Lo que realmente compras al pagar Office
Pagar por Microsoft 365 no es solo pagar por Word, Excel y PowerPoint. Es pagar por 1 TB de almacenamiento en OneDrive, por Copilot integrado en cada aplicación, por soporte técnico, por actualizaciones constantes y por la compatibilidad perfecta con entornos corporativos que ya usan el ecosistema Microsoft. Para una empresa con cientos de empleados colaborando en Teams y SharePoint, esa integración tiene un valor real.
El problema es que la mayoría de usuarios domésticos, autónomos y estudiantes no usan ni el 20% de esas funciones. Abren un documento, escriben, hacen una tabla, insertan una fórmula sencilla y guardan. Para ese uso, pagar una suscripción anual empieza a parecer un gasto difícil de justificar.

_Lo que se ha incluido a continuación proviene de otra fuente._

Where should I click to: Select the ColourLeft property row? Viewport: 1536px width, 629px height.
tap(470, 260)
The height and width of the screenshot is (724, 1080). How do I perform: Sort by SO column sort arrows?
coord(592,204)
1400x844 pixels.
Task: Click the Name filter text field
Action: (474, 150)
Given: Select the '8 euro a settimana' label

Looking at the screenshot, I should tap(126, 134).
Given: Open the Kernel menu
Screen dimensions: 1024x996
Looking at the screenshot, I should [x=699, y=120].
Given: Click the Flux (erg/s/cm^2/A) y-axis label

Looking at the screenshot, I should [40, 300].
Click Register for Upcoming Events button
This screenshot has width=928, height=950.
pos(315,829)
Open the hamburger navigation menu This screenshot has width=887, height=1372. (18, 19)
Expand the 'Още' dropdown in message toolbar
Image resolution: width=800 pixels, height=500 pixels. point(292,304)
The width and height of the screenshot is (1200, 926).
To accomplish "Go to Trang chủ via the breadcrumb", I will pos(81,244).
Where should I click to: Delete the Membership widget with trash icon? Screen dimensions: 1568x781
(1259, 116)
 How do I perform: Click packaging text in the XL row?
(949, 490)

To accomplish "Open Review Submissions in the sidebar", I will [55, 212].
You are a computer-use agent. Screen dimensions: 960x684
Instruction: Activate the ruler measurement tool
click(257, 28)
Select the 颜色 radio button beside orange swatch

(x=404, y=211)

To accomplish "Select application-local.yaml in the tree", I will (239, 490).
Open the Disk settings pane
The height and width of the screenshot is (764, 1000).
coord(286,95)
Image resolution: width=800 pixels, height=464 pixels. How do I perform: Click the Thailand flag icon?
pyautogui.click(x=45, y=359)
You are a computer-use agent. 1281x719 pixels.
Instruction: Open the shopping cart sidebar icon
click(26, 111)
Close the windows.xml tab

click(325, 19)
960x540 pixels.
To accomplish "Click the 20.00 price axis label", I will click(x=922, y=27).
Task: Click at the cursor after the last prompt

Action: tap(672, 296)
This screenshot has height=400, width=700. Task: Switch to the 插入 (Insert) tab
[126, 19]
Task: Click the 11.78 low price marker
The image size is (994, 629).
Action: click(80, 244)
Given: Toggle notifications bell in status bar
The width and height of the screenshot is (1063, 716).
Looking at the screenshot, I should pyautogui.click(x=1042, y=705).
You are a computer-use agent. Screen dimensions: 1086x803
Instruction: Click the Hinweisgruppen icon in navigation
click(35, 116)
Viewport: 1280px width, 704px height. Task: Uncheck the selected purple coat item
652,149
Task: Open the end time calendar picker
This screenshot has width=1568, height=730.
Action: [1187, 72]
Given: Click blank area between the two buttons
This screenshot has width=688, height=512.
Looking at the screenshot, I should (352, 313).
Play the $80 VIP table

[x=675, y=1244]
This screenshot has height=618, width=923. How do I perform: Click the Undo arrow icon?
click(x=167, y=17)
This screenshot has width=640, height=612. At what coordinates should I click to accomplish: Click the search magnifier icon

Las alternativas gratuitas ya no son «la opción pobre»
Durante años, las alternativas gratuitas a Office tenían fama de ser incómodas, con errores de compatibilidad y una interfaz anticuada. En 2026 esa fama ya no se sostiene.
LibreOffice es la opción más completa para trabajar sin conexión: gratuita, de código abierto, disponible en Windows, Mac y Linux, y con una compatibilidad muy alta con archivos .docx y .xlsx.
Google Docs y Google Sheets (Google Workspace) son la mejor opción para quien trabaja en la nube y necesita colaborar en tiempo real con otras personas, sin instalar nada y con guardado automático.
OnlyOffice destaca en entornos de equipo y empresa, con una interfaz muy parecida a Office y buena integración con servicios de almacenamiento en la nube.
WPS Office es la alternativa que más se parece visualmente a Microsoft Office, lo que facilita la transición para quien viene de Word y Excel.
Todas ellas abren y guardan documentos en los formatos de Office con un nivel de fidelidad muy alto, algo que hace unos años no era tan cierto.
¿Cuándo sí tiene sentido pagar por Office?
No se trata de decir que Office nunca vale la pena. Tiene sentido pagar cuando el trabajo depende de Copilot como asistente de IA integrado, cuando la empresa ya usa Teams, SharePoint y Outlook de forma intensiva, cuando se necesitan funciones avanzadas de macros y VBA en Excel, o cuando la compatibilidad perfecta al 100% con documentos complejos es innegociable, por ejemplo en despachos de contabilidad o abogacía.
Fuera de esos casos, para escribir un documento, montar una hoja de cálculo doméstica o preparar una presentación sencilla, las alternativas gratuitas cumplen sobradamente.
La conclusión
La pregunta no es si Office es mejor o peor que sus alternativas gratuitas, sino si el usuario concreto necesita lo que Office ofrece de más. Con las subidas de precio anunciadas para 2026, cada vez tiene más sentido hacer ese cálculo antes de renovar la suscripción por inercia.